France’s Anti-Corruption Agency Issues First Financial Penalties
The French Anti-Corruption Agency issued its first financial penalties under Sapin II in July 2026.
Why it matters: Compliance and legal teams at multinational companies face stricter enforcement in France. This marks a shift as regulators now impose fines without prior warnings for anti-corruption violations.
- On July 9, 2026, the French Anti-Corruption Agency (AFA) fined a company €8.35 million and its legal representative €860,000.
- The fines relate to breaches of 7 out of 8 mandatory anti-corruption obligations under Article 17 of Sapin II.
- The AFA confirmed it can skip initial compliance warnings—called 'compliance injunctions'—and directly issue financial penalties.
- The 2025 AFA report noted common program weaknesses like poor subsidiary risk assessments and inadequate training.

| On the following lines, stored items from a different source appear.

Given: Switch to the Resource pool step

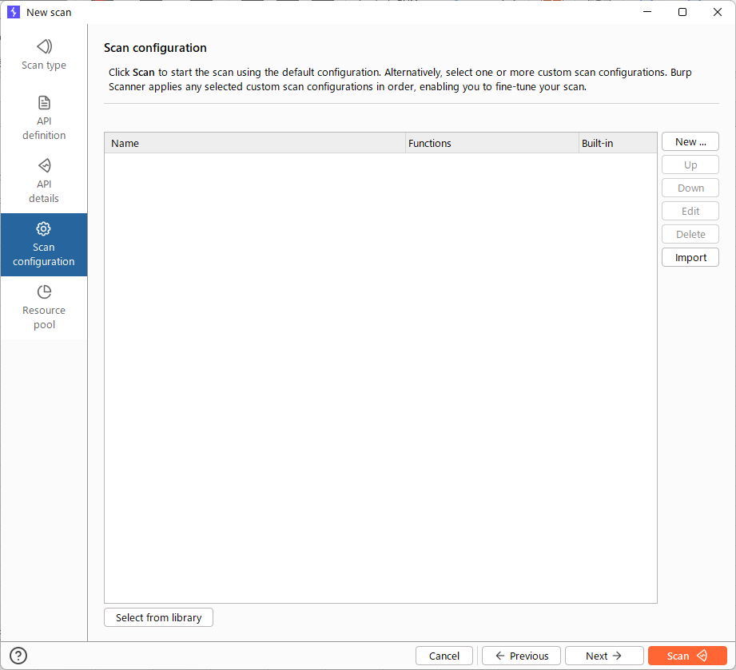Looking at the screenshot, I should tap(43, 308).
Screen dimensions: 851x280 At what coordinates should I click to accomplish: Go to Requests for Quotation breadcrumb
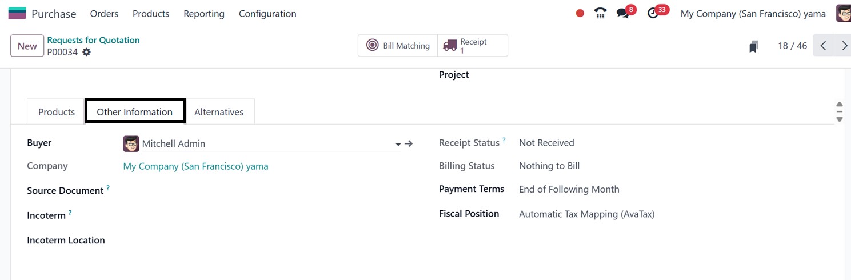(x=93, y=40)
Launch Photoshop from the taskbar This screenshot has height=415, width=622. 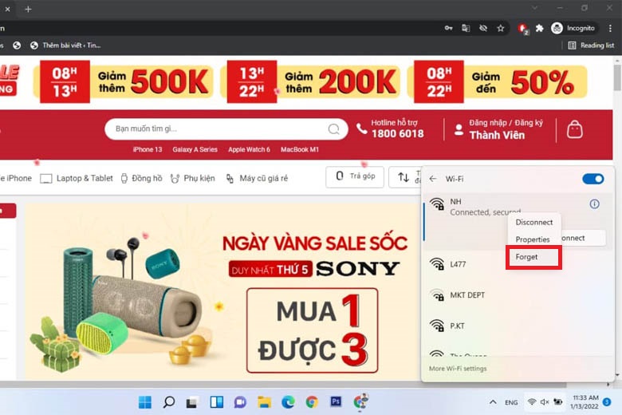[336, 402]
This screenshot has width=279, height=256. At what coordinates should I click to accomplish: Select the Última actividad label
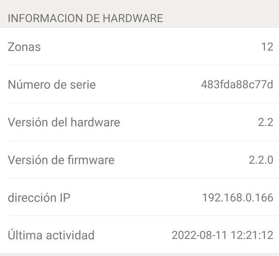(x=51, y=235)
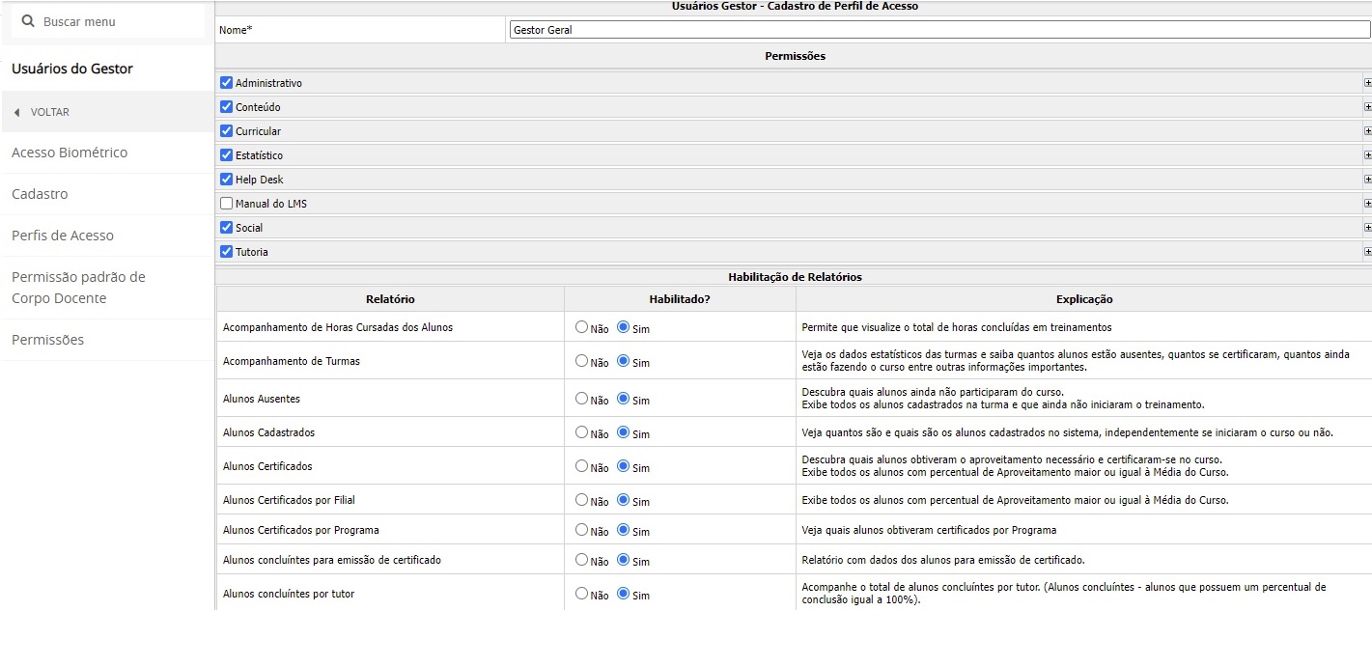The height and width of the screenshot is (667, 1372).
Task: Go to Cadastro in sidebar
Action: [x=40, y=194]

In July 2026, the French Anti-Corruption Agency (AFA) took a decisive enforcement step by issuing its first financial penalties since it was created by the Sapin II Law in 2016. On July 9, the AFA fined an unnamed company €8,350,000 and its legal representative €860,000 for non-compliance with anti-corruption rules.
The penalties followed a year-long audit from June 2024 to July 2025. The investigation found the company violated 7 of 8 compulsory anti-corruption duties detailed in Article 17 of Sapin II. The company’s identity and sector remain confidential.
The AFA’s Sanctions Committee clarified that it can bypass preliminary compliance warnings—known as "compliance injunctions," which are official orders to fix issues—and instead impose fines immediately. Compliance expert Luke Cass, a legal consultant specializing in anti-corruption, explained, “The AFA can skip the warning shot” to enforce compliance more aggressively.
Alongside this sanction, the AFA’s 2025 activity report showed a rise in reported violations and noted growing use of "CJIPs" or judicial public interest agreements, which settle cases without trial. However, the report also highlighted persistent problems in corporate anti-corruption programs. Many businesses simply copy parent company policies without adapting them locally, resulting in poor risk mapping and insufficient employee training.
For multinational legal and compliance teams, this development means a stronger regulatory spotlight will fall on France-based operations. Companies should review and update their anti-corruption programs promptly to avoid heavy fines.
More details are available in the AFA’s 2025 activity report and independent analysis on Lexology.
By the numbers:
- €8,350,000 — fine imposed on the unnamed company on July 9, 2026
- €860,000 — fine imposed on the company’s legal representative
- 7 out of 8 — anti-corruption obligations breached during audit
Yes, but: While the AFA can bypass compliance injunctions, the anonymity of the sanctioned company limits external assessment of enforcement consistency.
What's next: Watch for future AFA sanctions and increased use of CJIPs as enforcement intensifies post-2026 report.